Forty Thousand in Gehenna
- First edition
- Author: C. J. Cherryh
- Cover artist: Phil Parks
- Language: English
- Genre: Science fiction
- Published: October 1983 (Phantasia Press)
- Publication place: United States
- Pages: 316
- ISBN: 0-932096-26-3
- OCLC: 10025923

= Forty Thousand in Gehenna =

1983 science fiction novel by C. J. Cherryh

Forty Thousand in Gehenna, alternately 40,000 in Gehenna, is a 1983 science fiction novel by American writer C. J. Cherryh. It is set in her Alliance-Union universe between 2354 and 2658, and is one of the few works in that universe to portray the Union side; other exceptions include Cyteen (1988) and Regenesis (2009).

The book was first published in a limited hardcover edition in 1983 by Phantasia Press, followed by a mainstream paperback release in 1984 by DAW Books. It was nominated for the Locus Award for Best Science Fiction Novel in 1984. Forty Thousand in Gehenna was reprinted in 2008 along with Cherryh's novel Merchanter's Luck (1982) in an omnibus volume entitled Alliance Space.

==Plot summary==
A group of 42,363 Union humans and azi are dispatched to set up a base on a very rare habitable planet named Gehenna II in the Zeta Reticuli system. Unknown to the settlers, their mission is designed to fail; they are deliberately abandoned in order to create an unmanageable population for the rival Alliance which is expected to eventually take possession of the system.

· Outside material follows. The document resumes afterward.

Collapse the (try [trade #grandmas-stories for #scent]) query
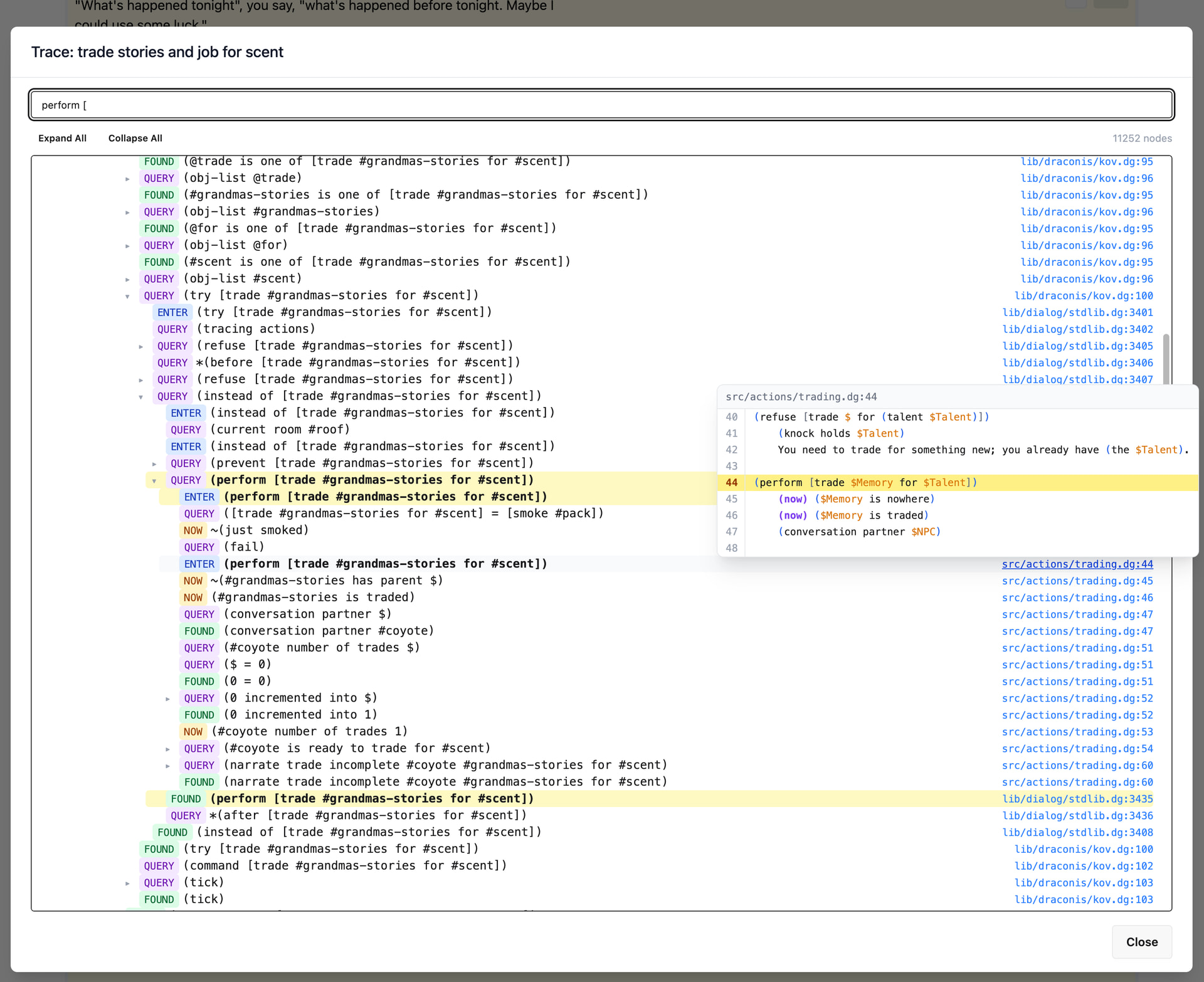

The native calibans are first presented as annoying lizard-like creatures constantly moving earth to make incomprehensible patterns. The humans at first attempt to keep them outside a perimeter or to drive them away. In time, larger and larger calibans are seen, with differences in color, size, and a social structure (gray calibans are subservient to the larger brown calibans). It becomes clear that the creatures are capable of communication, at least at the level of symbology, and of developing empathic or possibly telepathic links to humans. Eventually a symbiosis develops, with some of the calibans pairing off with humans.

Over a period of several generations and cut off from resupply, the colonists lapse into a primitive lifestyle. By necessity, the azi are allowed to raise families. The non-azi humans are in the minority from the beginning and over time, intermarry with the majority. An Alliance mission first seeks to intervene, then withdraws from direct contact, content to watch as two quasi-feudal, fundamentally opposed societies develop, while a third, smaller group called the "Weirds" becomes much more closely associated with the calibans, living with them rather than the other humans and becoming less comprehensible in the process.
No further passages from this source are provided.